Japanese giant Toyota had an unsteady introduction to the car world. The company specialized in making textile looms until 1935, when a windfall on the sale of some patents persuaded Kiichiro Toyoda, son of the founder, to consider entering the car business.
Toyota AA 1937
- YEAR REVEALED 1937
- PLACE OF ORIGIN Koromo City, Japan
- HISTORICAL STATUS production car
- ENGINE six-cylinder, 207ci (3,389cc)
- MAXIMUM POWER 62bhp
- LAYOUT front-mounted engine driving the rear wheels
- BODYWORK four-door five-seater sedan
- TOP SPEED unknown
- NUMBER BUILT 1,404
It was no surprise that the three prototypes he built in May 1935 bore an uncanny resemblance to the Chrysler Airflow-the Toyoda Automatic Loom Works had bought one to take apart, and closely modeled the A-1 on it. They used Toyoda’s newly designed Type A six-cylinder engine in a ladder-type chassis, closely copied from Ford. Yet, unusually for the time, it had pressed-steel disc wheels and a curved, one-piece windshield. Toyoda suspended its fledgling car project to concentrate on the G1 truck, considered a more profitable venture.

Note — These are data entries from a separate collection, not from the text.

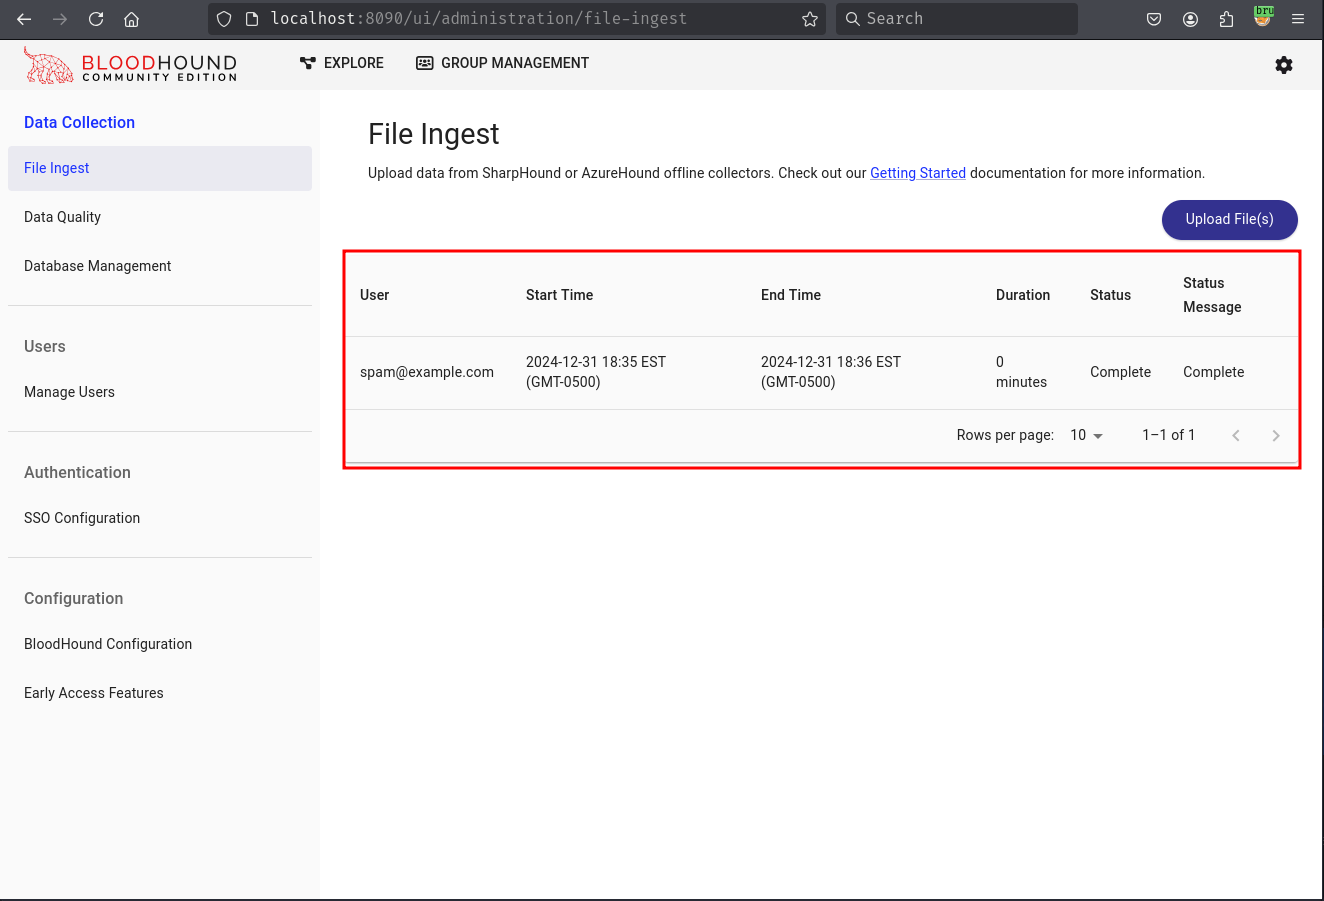Select Data Quality in the sidebar
This screenshot has height=901, width=1324.
(62, 217)
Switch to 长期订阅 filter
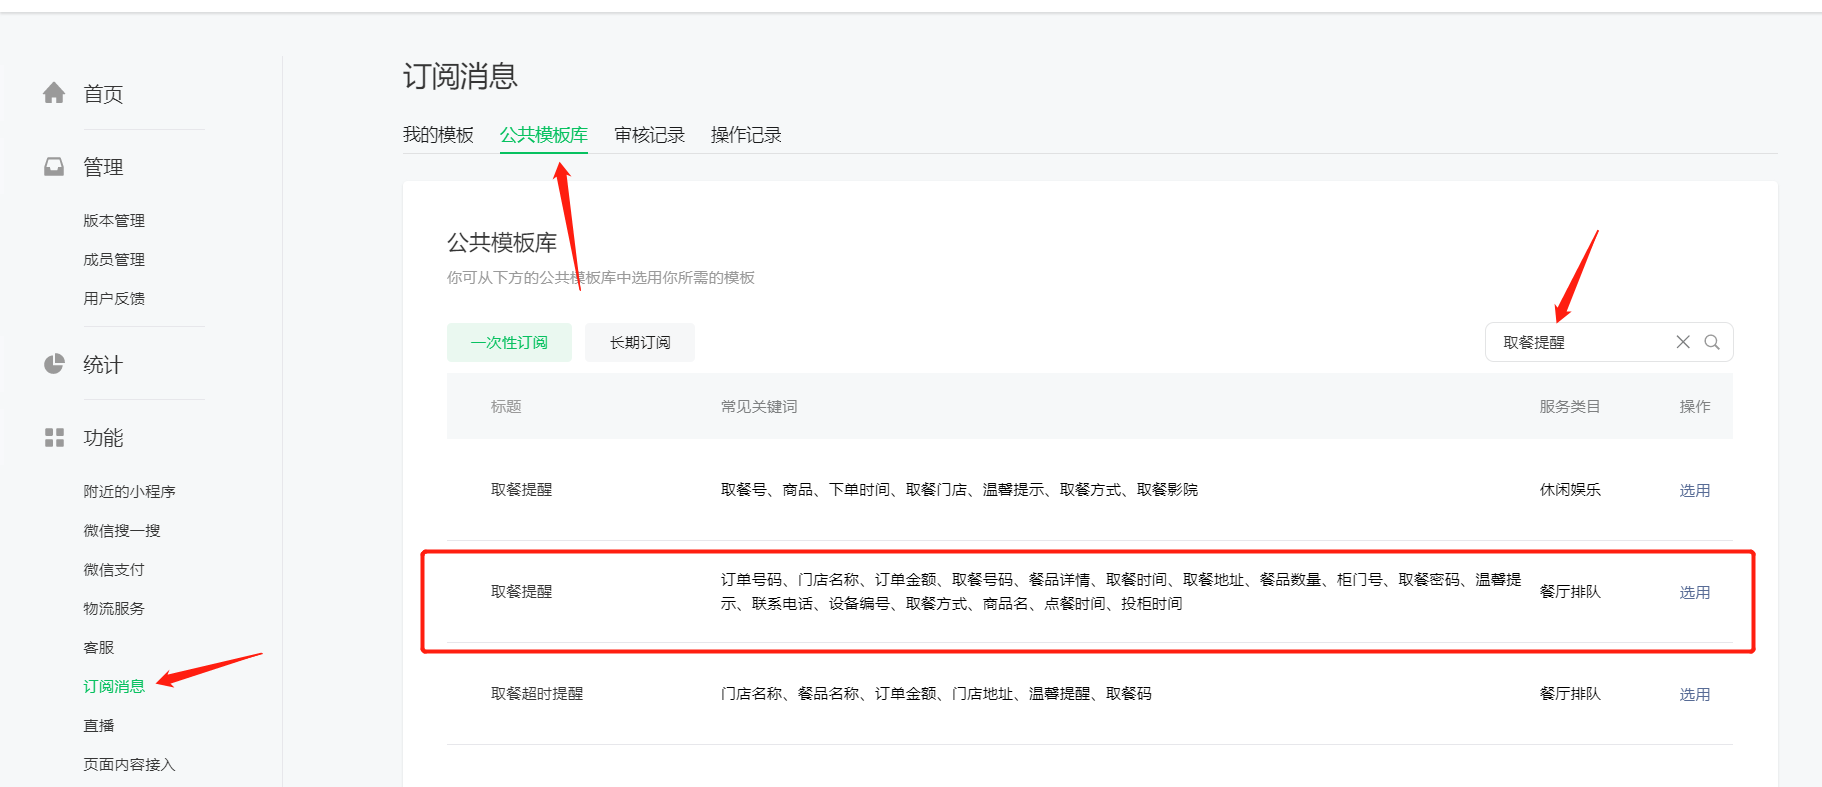The height and width of the screenshot is (787, 1822). click(x=640, y=342)
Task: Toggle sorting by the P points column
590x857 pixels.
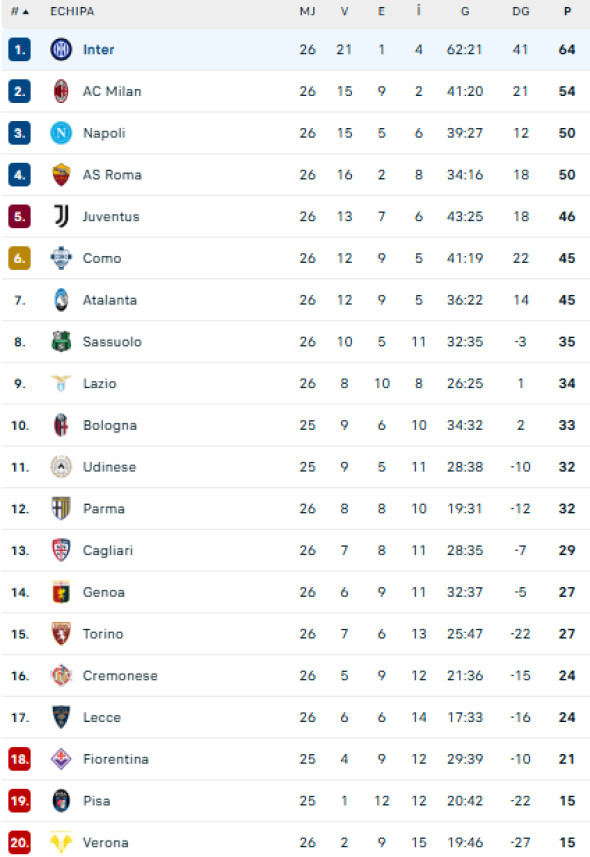Action: 566,12
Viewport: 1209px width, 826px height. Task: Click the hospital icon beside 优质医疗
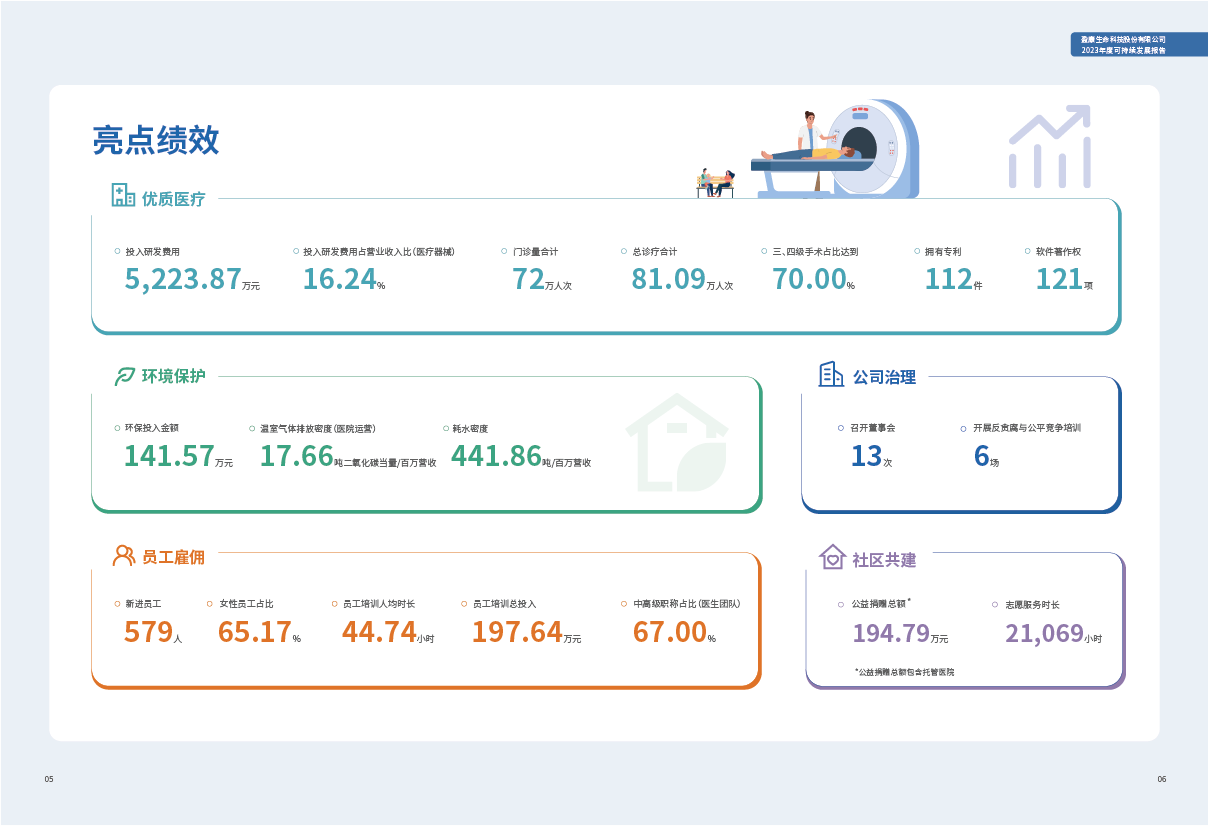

In 1937, however, the car was finally announced for sale under the name Toyota AA. Why the change? In July 1937, Kiichiro held a competition to find a new logo for the firm’s vehicle-making venture. The winner, from over 20,000 entries, suggested a harmonious shape in which the Japanese characters suggested speed but, because it used only eight brushstrokes, it was also deemed a symbol of burgeoning prosperity. It was made to align phonetically with the company name by changing the word from “Toyoda” to “Toyota”; Kiichiro also liked the distance it put between the car and its family business origins.